What is being asked: Give the entries again exactly as they appear, but without the images.

──────── Given data ────────

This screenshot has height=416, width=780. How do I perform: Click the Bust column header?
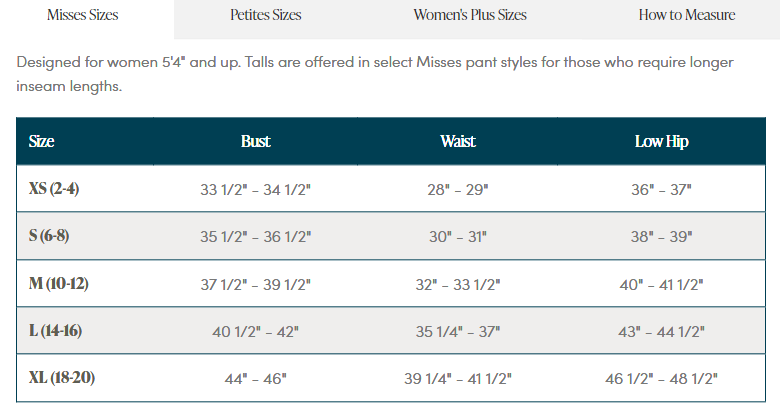pos(256,141)
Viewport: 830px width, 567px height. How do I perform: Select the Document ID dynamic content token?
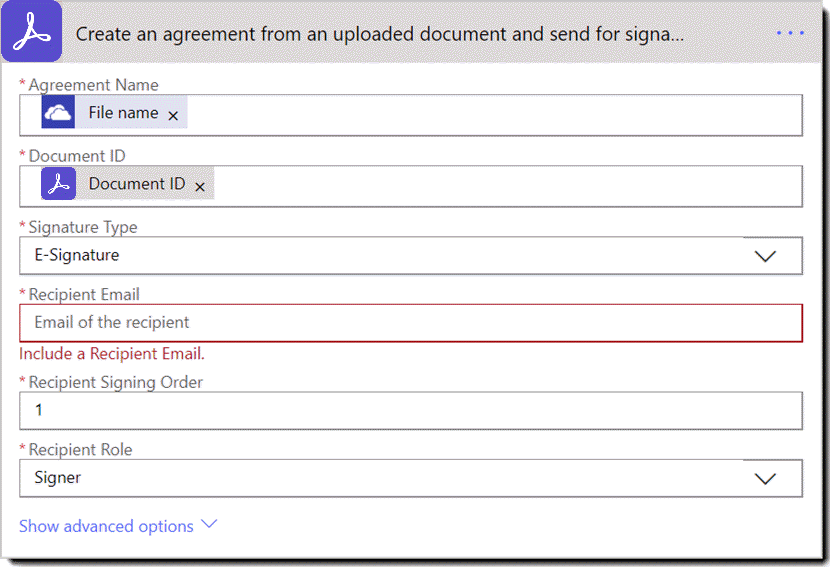(x=136, y=184)
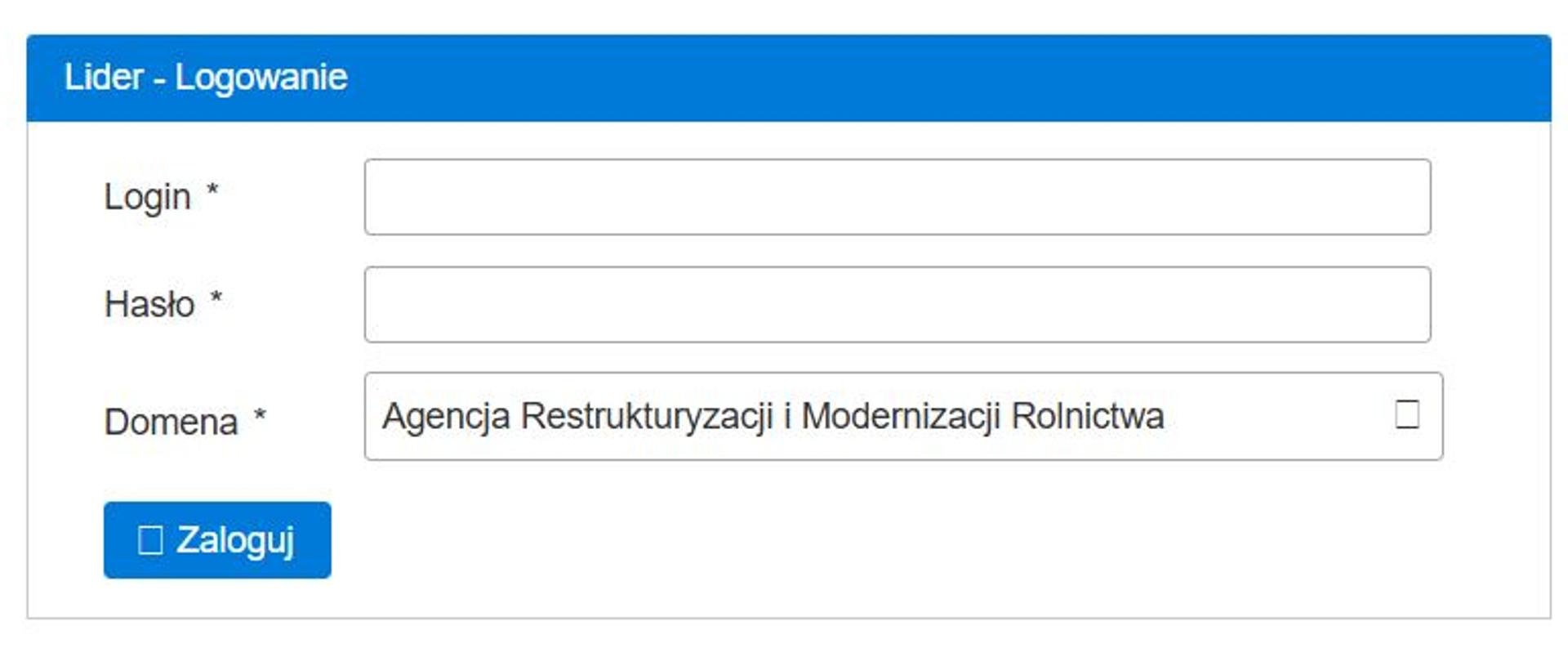Click the word Zaloguj on the blue button
Viewport: 1568px width, 662px height.
(235, 540)
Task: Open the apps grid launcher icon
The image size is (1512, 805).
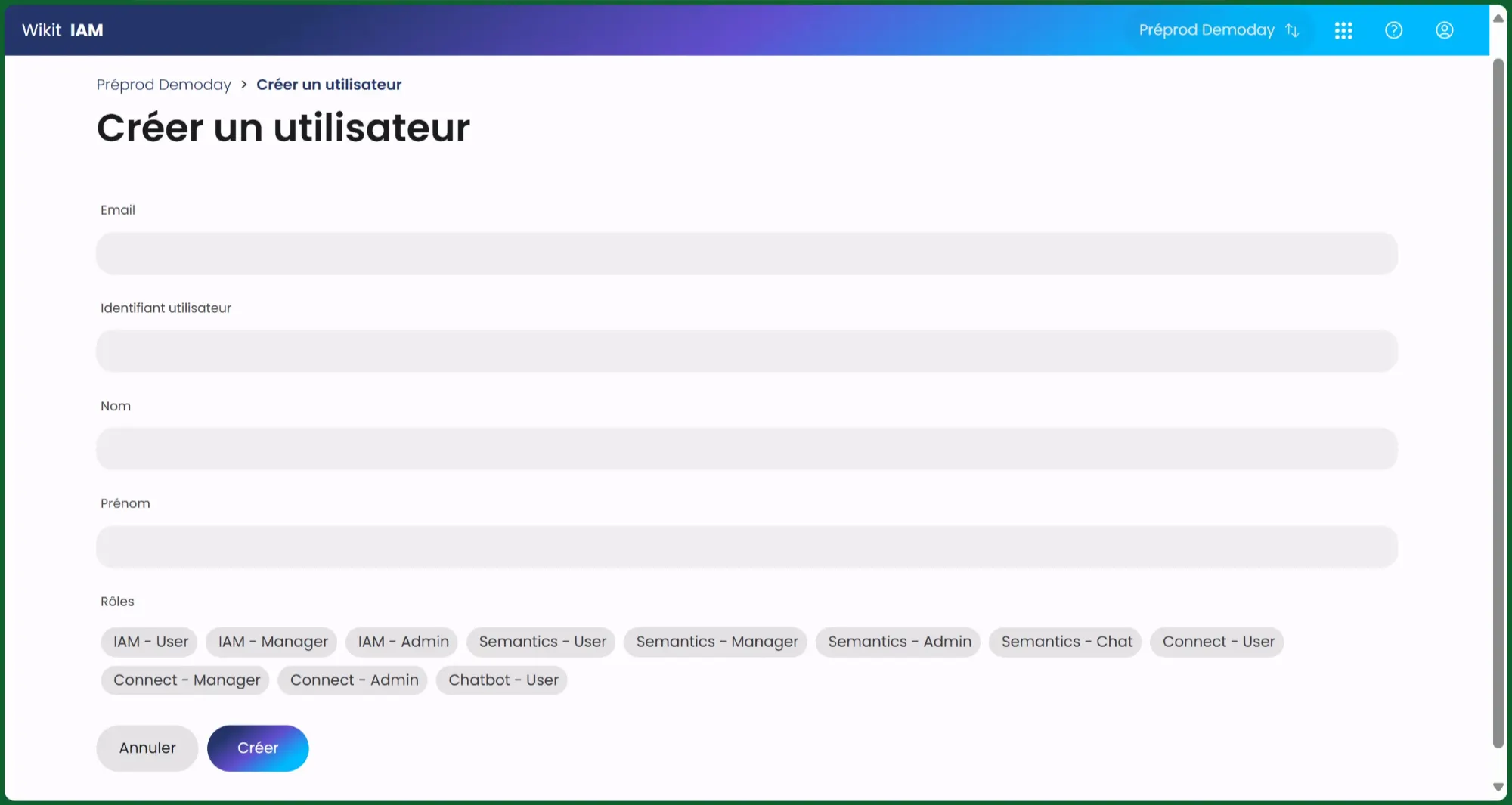Action: tap(1343, 30)

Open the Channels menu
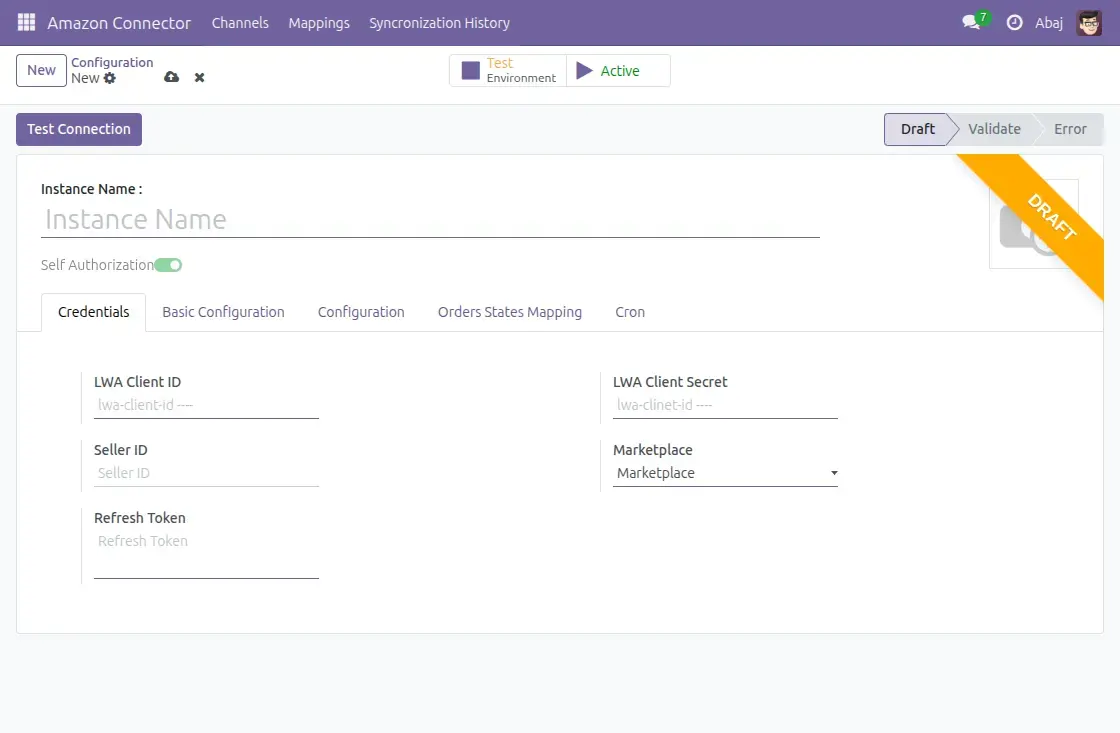pos(240,22)
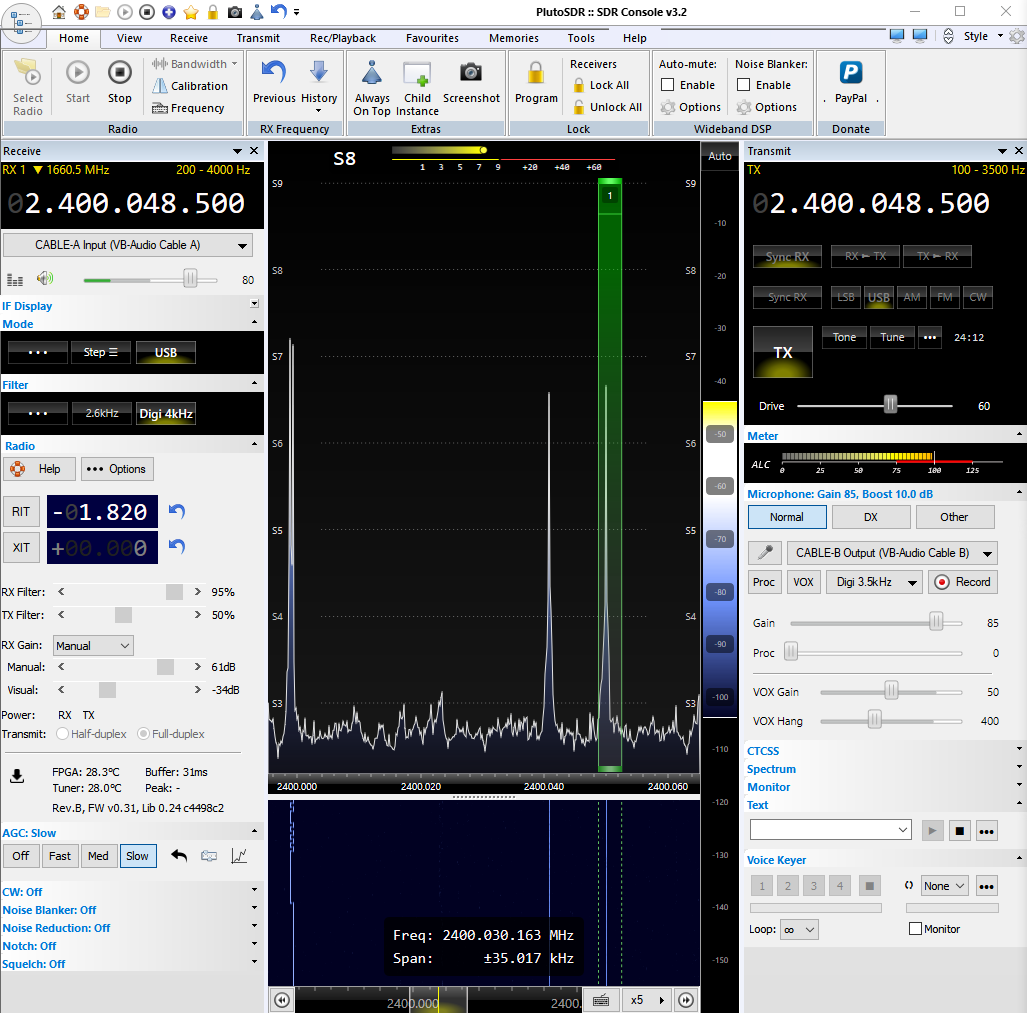Screen dimensions: 1027x1013
Task: Click the PayPal donate icon
Action: (x=851, y=74)
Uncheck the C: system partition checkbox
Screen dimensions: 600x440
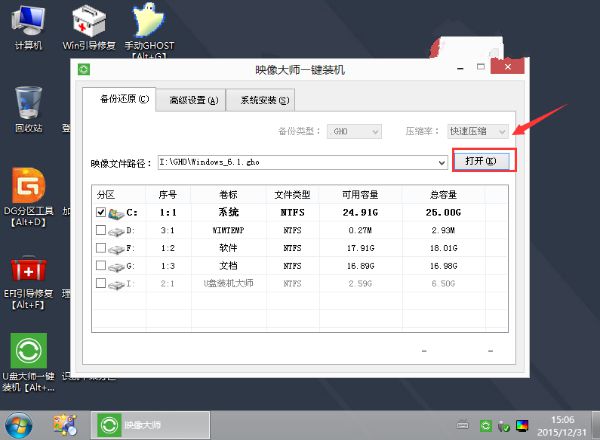coord(100,212)
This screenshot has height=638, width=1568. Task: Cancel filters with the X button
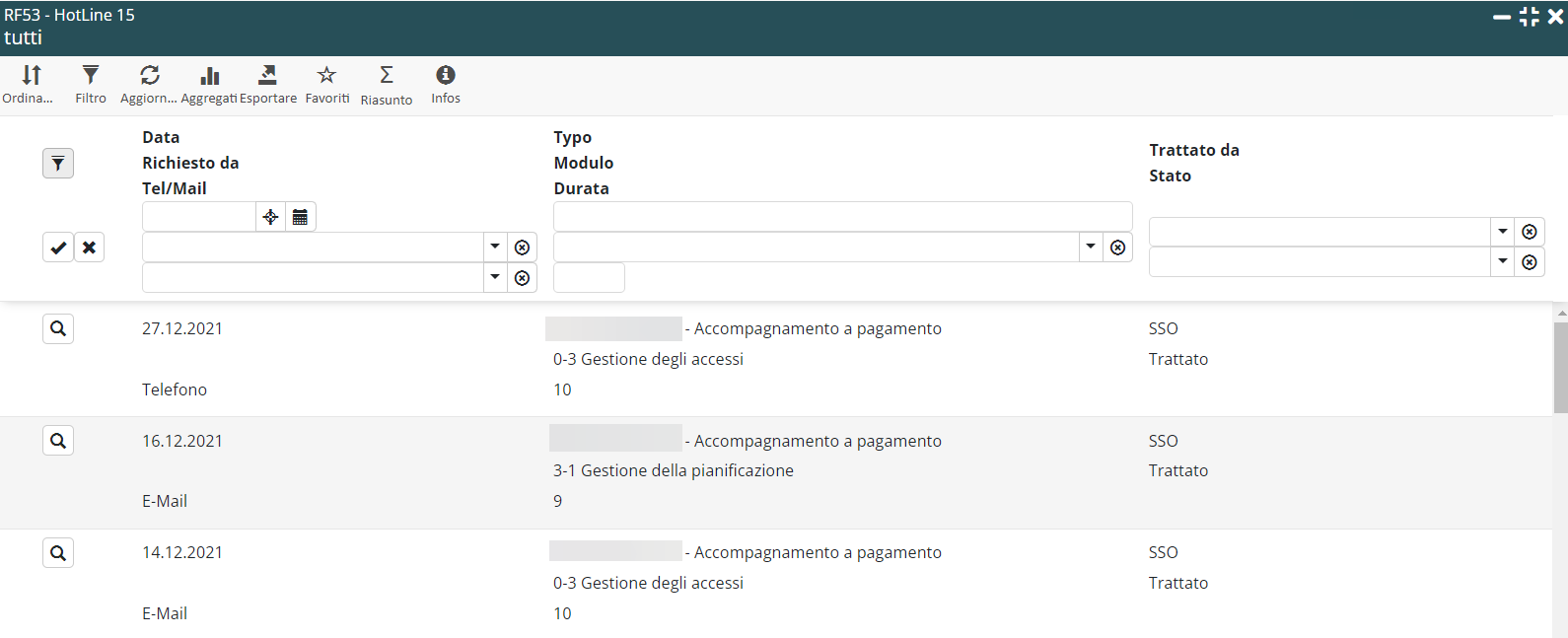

────────

Your solution:
This screenshot has height=416, width=780. How do I perform: Click the Bust column header?
pos(256,141)
Viewport: 830px width, 567px height. How do I perform: Select the Document ID dynamic content token?
(x=136, y=184)
Click the word Zaloguj on the blue button
Viewport: 1568px width, 662px height.
(235, 540)
Task: Open the apps grid launcher icon
The image size is (1512, 805).
Action: tap(1343, 30)

Open the Channels menu
pos(240,22)
Screen dimensions: 1027x1013
Task: Click the PayPal donate icon
Action: (x=851, y=74)
Uncheck the C: system partition checkbox
Screen dimensions: 600x440
coord(100,212)
This screenshot has height=638, width=1568. Task: Cancel filters with the X button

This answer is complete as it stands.